[PAGE start]

### prabowo's blog

By prabowo, history, 15 months ago,

Hello Codeforces community,

We are excited to invite you to TOKI KSN Open Contest 2021 — an online mirror contest for the Indonesia national olympiad in informatics. This national olympiad is one of the stages required for our students to qualify to represent Indonesia in the International Olympiad in Informatics (IOI). You may have seen our past open olympiads (2015, 2016, 2017, 2018, 2019, 2020) and you can check our past problems here.

The contest is similar to IOI: 2 competition days (+ 1 trial session), each consisting of 3 IOI-style (partial, subtasks) problems to be solved in 5 hours. The schedule is as follows:

Each contestant can select any 5-hour window within the time range to do the contest for each competition day. Each contestant may start the contest any time within the time range, by clicking the "start" button. The scoreboard will be hidden until the contest has ended.

All three contests are now available on TLX.
For more detailed information and rules, see our official website.

UPD The official contest has ended, thanks for your participation!

The result of the open contest can be found on our website.

You can upsolve the problems here.

The editorials can be found in the contest link or upsolve link.

If you'd like to give feedback to the KSN Open, you may submit a response in this form.

[PAGE end]
[DATA LINES start]

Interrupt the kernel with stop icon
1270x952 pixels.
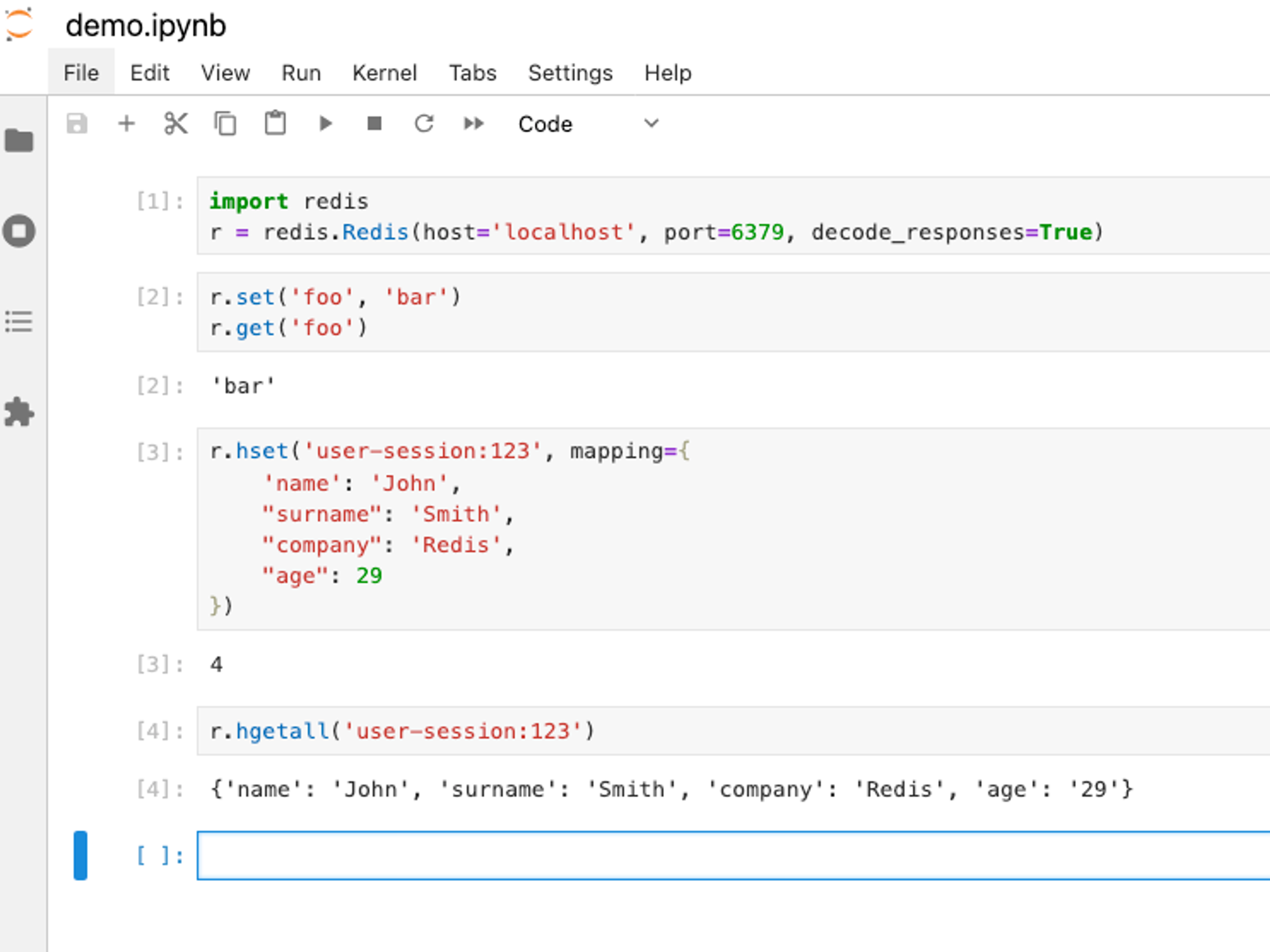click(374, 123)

[DATA LINES end]
[DATA LINES start]

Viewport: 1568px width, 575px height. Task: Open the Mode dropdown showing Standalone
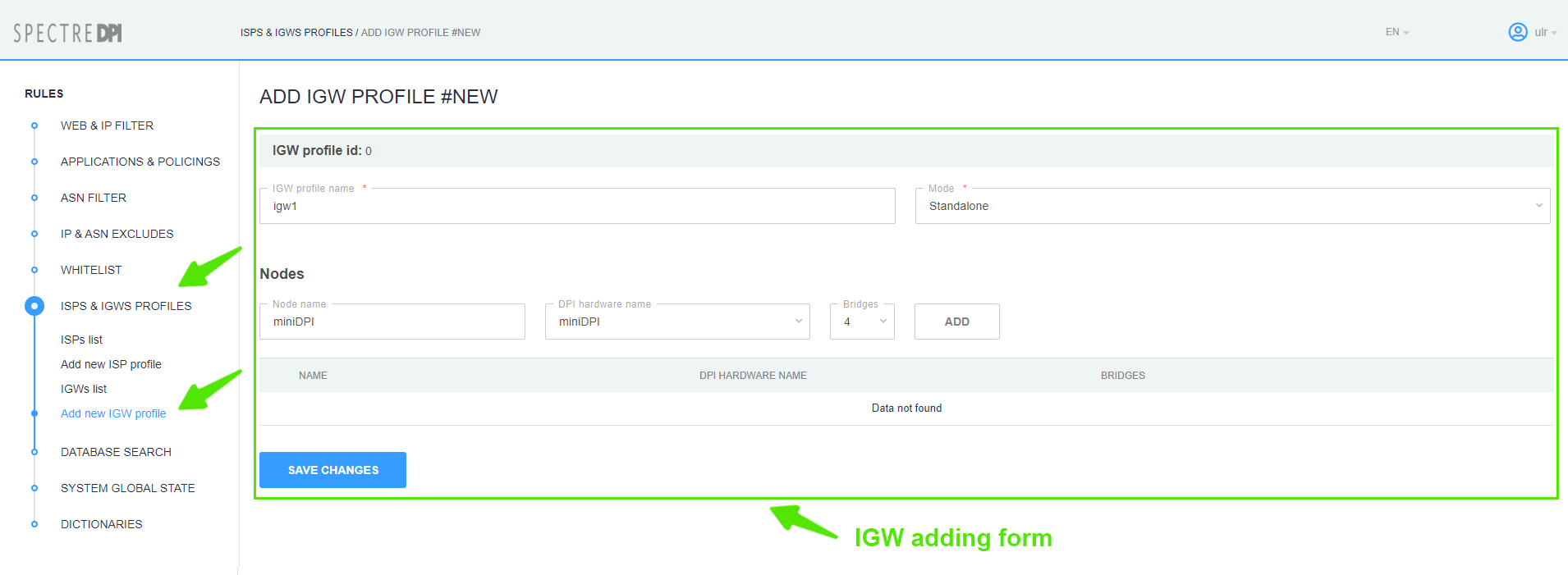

[DATA LINES end]

GIVEN EXERCISE =>
Can you rewrite everything from "For more detailed" down to "or upsolve link." in the contest announcement above, renaming "upsolve" to "practice" throughout?

PROBLEM SOLUTION =>
For more detailed information and rules, see our official website.

UPD The official contest has ended, thanks for your participation!

The result of the open contest can be found on our website.

You can practice the problems here.

The editorials can be found in the contest link or practice link.